During the eight-minute and eight-second Language Arts, we get comments from Silverstone (1995), Heckerling, Faison, Murphy, Caplan, Walker, Meyer, Donovan, and Dash. The featurette looks at the movie’s slang. We find a good overview of how the flick’s distinctive dialogue emerged and also get a glossary of what some of the terms mean. It’s an entertaining segment.

For Suck ‘N Blow – A Tutorial, we get a two-minute, 47-second piece. It takes us to the set for the “suck ‘n blow” scene and we see aspects of its creation. A few decent snippets appear, but it’s fluffier and less substantial than the other programs.

Driver’s Ed lasts three minutes, 49 seconds and features Faison, Heckerling, Pope, and Dash. We see the filming of the clip where Dionne ends up on the freeway. Some raw footage adds to the piece, and we find some good details about this sequence.

Finally, We’re History fills eight minutes, 50 seconds with notes from Heckerling, Pope, Shawn, Faison, Caplan, Donovan, Walker, Meyer, Murphy, Hedaya, and Dash. We hear about working with Heckerling as well as reactions to the film and its reception. A few decent notes pop up here, but it feels a little more self-congratulatory than I’d like.

Inside the Trailers area, we find the flick’s teaser and theatrical promos. A few ads open the DVD. We get clips for Airplane!, Charmed, Mad Hot Ballroom, Laguna Beach, The Brady Bunch and Tommy Boy. These also appear in the disc’s Previews area.
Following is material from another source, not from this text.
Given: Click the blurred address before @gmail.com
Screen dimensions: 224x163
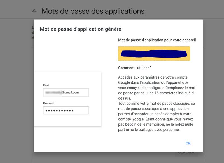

Back in 1995, Clueless offered a surprisingly taut and funny little teen comedy. In 2007, it remains just as effective – much to my surprise. The movie’s aged quite well, largely thanks to crisp writing and nice performances. The DVD offers acceptable picture and sound along with a mix of short but generally interesting extras. While I can’t call this a great release, the movie is a lot of fun, and with a very reasonable list price of less than $13, it’s a good DVD to own.